== Stored data
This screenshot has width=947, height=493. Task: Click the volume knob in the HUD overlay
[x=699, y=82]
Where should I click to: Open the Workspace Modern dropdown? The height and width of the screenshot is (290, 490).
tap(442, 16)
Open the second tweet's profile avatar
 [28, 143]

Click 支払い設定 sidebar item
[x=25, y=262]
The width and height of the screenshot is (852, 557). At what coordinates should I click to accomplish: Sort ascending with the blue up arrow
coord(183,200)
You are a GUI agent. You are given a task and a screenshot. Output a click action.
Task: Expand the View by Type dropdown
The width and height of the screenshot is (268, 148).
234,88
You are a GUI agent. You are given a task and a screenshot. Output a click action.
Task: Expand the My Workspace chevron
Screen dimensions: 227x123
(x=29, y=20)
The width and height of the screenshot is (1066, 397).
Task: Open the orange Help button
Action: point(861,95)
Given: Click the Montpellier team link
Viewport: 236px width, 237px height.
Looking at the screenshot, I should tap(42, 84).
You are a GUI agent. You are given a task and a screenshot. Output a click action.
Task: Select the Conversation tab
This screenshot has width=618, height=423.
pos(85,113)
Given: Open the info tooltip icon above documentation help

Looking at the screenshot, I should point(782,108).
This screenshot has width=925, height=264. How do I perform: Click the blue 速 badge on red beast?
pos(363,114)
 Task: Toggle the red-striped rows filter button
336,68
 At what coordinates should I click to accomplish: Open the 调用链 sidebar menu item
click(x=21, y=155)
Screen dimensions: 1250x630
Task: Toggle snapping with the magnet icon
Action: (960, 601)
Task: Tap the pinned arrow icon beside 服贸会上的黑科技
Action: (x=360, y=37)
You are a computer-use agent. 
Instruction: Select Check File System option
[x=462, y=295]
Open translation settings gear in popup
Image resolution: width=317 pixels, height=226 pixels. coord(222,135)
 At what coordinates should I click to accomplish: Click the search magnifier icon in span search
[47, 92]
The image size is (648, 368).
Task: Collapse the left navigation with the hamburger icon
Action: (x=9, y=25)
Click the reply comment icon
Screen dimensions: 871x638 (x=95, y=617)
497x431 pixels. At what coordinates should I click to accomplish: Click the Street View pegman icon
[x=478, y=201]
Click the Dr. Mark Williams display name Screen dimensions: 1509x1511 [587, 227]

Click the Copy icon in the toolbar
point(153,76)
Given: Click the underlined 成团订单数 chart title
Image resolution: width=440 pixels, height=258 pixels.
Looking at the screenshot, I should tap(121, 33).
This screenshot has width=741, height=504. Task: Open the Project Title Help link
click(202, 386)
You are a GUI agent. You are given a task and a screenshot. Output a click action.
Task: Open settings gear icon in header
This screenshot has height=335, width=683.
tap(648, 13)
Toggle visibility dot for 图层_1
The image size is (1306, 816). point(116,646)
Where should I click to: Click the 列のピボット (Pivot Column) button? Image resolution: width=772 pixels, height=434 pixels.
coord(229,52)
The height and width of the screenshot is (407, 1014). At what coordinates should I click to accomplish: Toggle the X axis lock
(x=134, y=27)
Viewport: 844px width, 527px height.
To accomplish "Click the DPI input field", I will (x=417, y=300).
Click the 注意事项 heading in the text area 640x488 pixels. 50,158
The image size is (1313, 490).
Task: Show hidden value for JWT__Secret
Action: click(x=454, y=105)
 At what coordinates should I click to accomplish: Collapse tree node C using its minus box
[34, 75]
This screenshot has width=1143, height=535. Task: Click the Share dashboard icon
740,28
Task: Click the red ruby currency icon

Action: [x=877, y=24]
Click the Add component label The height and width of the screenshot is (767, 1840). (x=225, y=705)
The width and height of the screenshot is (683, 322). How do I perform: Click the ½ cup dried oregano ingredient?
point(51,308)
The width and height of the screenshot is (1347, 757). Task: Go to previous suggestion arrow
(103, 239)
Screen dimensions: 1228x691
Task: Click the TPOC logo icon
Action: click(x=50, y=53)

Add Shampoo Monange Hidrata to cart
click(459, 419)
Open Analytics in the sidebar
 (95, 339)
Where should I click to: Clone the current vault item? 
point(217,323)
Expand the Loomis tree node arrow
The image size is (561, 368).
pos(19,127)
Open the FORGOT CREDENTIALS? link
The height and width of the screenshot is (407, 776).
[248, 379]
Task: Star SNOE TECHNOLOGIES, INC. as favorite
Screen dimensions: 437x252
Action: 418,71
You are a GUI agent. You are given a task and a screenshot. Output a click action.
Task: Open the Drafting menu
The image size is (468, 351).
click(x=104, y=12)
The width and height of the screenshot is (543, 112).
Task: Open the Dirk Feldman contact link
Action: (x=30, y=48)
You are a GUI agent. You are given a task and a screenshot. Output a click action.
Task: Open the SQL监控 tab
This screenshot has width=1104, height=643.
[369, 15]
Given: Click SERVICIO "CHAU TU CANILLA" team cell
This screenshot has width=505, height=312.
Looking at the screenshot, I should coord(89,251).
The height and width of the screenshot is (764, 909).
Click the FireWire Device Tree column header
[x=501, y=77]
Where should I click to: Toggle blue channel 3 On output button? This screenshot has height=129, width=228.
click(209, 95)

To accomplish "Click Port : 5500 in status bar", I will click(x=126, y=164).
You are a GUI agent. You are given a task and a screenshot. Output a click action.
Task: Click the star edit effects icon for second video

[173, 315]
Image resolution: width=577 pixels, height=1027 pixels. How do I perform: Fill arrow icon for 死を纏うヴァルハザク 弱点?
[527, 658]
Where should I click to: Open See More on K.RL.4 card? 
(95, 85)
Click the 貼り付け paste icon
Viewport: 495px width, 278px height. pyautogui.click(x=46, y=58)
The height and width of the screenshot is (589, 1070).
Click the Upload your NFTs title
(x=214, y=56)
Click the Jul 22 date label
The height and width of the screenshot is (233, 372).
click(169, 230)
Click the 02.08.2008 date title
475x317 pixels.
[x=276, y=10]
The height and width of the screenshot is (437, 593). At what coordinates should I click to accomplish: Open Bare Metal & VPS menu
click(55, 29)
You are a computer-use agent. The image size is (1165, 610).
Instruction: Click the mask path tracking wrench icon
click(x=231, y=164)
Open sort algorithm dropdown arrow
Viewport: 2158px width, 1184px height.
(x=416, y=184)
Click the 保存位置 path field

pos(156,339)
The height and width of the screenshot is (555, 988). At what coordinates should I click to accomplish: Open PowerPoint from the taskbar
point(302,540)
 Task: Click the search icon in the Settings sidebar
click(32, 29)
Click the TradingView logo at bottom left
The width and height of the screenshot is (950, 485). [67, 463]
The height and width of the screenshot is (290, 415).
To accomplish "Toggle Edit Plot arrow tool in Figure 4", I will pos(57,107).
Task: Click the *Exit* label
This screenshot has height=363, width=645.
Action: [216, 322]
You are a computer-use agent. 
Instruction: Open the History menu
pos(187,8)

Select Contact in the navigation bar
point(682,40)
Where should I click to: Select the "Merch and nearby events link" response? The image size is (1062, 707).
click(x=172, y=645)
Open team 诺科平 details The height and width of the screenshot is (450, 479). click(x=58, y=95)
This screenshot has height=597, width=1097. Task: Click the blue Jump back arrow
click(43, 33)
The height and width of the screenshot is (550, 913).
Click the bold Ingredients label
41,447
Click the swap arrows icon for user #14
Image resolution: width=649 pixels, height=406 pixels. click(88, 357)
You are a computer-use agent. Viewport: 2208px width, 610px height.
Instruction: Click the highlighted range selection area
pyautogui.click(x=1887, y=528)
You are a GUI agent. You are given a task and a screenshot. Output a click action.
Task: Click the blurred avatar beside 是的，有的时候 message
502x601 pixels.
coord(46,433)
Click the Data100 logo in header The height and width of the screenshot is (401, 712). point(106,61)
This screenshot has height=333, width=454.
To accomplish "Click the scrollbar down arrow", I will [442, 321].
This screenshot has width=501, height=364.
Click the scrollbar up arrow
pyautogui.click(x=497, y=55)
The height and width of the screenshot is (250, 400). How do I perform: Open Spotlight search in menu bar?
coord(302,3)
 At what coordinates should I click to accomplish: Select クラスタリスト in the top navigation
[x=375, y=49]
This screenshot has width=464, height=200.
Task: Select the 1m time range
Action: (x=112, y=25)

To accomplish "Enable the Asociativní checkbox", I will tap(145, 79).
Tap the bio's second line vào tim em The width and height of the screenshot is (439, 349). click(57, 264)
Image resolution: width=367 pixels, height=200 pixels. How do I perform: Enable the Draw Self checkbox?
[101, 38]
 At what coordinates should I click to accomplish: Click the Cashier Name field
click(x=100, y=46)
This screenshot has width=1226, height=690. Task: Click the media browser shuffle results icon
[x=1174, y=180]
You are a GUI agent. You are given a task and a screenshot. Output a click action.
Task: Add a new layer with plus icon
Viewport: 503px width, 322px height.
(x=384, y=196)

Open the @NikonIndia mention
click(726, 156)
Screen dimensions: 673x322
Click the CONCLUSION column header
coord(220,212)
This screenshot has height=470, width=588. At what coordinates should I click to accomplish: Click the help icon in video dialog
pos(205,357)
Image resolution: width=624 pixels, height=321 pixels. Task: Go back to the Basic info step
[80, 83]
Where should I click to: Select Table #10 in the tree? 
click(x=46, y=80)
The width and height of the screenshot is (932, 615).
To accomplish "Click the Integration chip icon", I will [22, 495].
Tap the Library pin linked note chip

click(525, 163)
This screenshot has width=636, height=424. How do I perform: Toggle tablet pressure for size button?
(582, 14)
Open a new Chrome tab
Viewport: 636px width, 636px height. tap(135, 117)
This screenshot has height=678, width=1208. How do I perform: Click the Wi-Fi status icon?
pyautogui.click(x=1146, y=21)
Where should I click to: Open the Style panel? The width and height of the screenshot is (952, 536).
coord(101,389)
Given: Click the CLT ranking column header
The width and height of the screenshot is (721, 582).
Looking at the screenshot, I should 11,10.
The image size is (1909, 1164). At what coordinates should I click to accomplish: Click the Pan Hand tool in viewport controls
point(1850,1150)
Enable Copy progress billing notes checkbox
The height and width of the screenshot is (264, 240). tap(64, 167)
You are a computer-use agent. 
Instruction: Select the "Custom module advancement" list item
====
- **Work instructions**
Copy everything in the records above from the line containing "The height and width of the screenshot is (589, 1070)." down to the line containing "[x=276, y=10]", keeping each line identical.

- **Exercise answer**
The height and width of the screenshot is (589, 1070).
Click the Upload your NFTs title
(x=214, y=56)
Click the Jul 22 date label
The height and width of the screenshot is (233, 372).
click(169, 230)
Click the 02.08.2008 date title
475x317 pixels.
[x=276, y=10]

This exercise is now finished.